Yes, the messy disappear after that. And I think it shoud work with gcc+EDK2 ! But may not work with gnu-efi.
Nah, gnu-efi is fine because the compiler links to the Print()
calls statically, therefore the calling convention being used is always the correct one.
That's actually the reason why this issue exists in the first place: Because gnu-efi is either meant to be linked statically, or dynamically but with similar toolchain defaults, there is no real need to declare an explicit calling convention, so the author of gnu-efi left it out.
And of course, when I copy/pasted the Print()
prototypes I needed, I used the gnu-efi ones, so I didn't apply a calling convention either.
But the EDK2 is different, because their Print()
functions are meant to be provided as a native system library, rather than linked directly into a compiled application, so they do need an explicit calling convention in order for compilers to know how they should pass parameters.
I probably should have picked that if I had spent more time testing on Linux, but I have to say that, when you are starting to multiply environments (Windows/MSVC/gnu-efi, Windows/gcc/gnu-efi, Windows/MSVC/EDK2, Linux/gcc/gnu-efi, Linux/gcc/EDK2 — that last one is the only case where the calling convention issue will manifest itself) with executables that are designed not to produce any output by default, you're bound to miss some stuff...
Thanks to user reports like yours however, we can get these issues fixed.
I'm going to close this issue now, as I will push a commit that applies your proposed changes.
Thanks again for reporting and investigating this!

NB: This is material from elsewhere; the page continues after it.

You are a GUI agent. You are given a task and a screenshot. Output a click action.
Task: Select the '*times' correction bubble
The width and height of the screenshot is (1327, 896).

In my environment, the log output is messy after I set the FS_LOGGING efi variable. After doing some research I found some clues. It seems that Print_t is defined as follows:
typedef UINTN (*Print_t) (IN CONST CHAR16 *fmt, ... );
In function SetLogging the log function will be assigned with Print if log level is suitable. But in EDK2 Print is defined with EFIAPI so that may be the problem.